___ ENTRIES PROVIDED ___
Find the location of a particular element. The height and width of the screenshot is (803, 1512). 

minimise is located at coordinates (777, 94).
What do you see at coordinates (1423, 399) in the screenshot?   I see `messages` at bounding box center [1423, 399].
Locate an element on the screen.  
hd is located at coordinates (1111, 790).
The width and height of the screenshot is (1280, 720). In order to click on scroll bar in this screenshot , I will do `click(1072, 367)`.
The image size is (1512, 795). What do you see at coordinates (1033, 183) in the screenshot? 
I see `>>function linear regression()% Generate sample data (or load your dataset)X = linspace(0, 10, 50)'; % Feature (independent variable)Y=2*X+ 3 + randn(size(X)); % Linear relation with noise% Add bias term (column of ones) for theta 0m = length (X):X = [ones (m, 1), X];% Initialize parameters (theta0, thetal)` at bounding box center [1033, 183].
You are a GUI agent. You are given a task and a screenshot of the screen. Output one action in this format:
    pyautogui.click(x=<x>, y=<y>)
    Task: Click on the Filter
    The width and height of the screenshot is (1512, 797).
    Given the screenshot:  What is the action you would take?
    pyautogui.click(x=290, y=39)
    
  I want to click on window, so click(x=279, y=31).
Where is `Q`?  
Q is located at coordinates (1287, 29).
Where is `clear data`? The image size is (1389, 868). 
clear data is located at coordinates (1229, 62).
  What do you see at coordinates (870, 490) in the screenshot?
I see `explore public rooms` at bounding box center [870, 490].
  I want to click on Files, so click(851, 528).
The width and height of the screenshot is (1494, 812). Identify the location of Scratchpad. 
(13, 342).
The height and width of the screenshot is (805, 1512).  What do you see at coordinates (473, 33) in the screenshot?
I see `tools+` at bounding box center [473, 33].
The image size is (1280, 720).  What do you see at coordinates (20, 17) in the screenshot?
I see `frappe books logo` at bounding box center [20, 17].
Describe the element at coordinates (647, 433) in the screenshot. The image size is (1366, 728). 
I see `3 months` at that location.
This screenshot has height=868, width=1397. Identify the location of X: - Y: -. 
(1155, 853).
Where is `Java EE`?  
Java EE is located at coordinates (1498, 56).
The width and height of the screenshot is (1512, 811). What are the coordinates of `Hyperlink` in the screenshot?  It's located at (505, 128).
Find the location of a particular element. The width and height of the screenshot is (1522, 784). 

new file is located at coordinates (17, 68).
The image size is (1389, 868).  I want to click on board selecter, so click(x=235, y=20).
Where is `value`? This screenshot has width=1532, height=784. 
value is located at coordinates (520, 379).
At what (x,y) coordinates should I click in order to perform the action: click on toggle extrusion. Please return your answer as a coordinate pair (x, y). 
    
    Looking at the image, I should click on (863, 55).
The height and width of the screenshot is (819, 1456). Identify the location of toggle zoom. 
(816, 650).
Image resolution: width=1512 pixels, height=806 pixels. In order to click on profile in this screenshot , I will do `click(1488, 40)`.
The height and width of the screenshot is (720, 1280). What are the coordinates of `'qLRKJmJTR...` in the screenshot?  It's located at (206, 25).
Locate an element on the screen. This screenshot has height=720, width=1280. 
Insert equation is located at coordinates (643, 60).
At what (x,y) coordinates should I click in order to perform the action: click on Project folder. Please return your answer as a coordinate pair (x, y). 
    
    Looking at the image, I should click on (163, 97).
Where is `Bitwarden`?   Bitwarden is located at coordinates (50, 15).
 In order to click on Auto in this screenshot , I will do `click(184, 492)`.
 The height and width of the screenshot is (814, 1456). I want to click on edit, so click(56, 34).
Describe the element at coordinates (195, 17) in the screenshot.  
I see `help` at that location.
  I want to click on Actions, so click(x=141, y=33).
___
* WORK REQUIRED: Rewrite the data above, starting at the line containing "so click(x=235, y=20)." and ending at the line containing "value is located at coordinates (520, 379).". Swap "screenshot" for "screen" and leave everything else as it is.

* WRITTEN ANSWER:
The image size is (1389, 868).  I want to click on board selecter, so click(x=235, y=20).
Where is `value`? This screen has width=1532, height=784. 
value is located at coordinates (520, 379).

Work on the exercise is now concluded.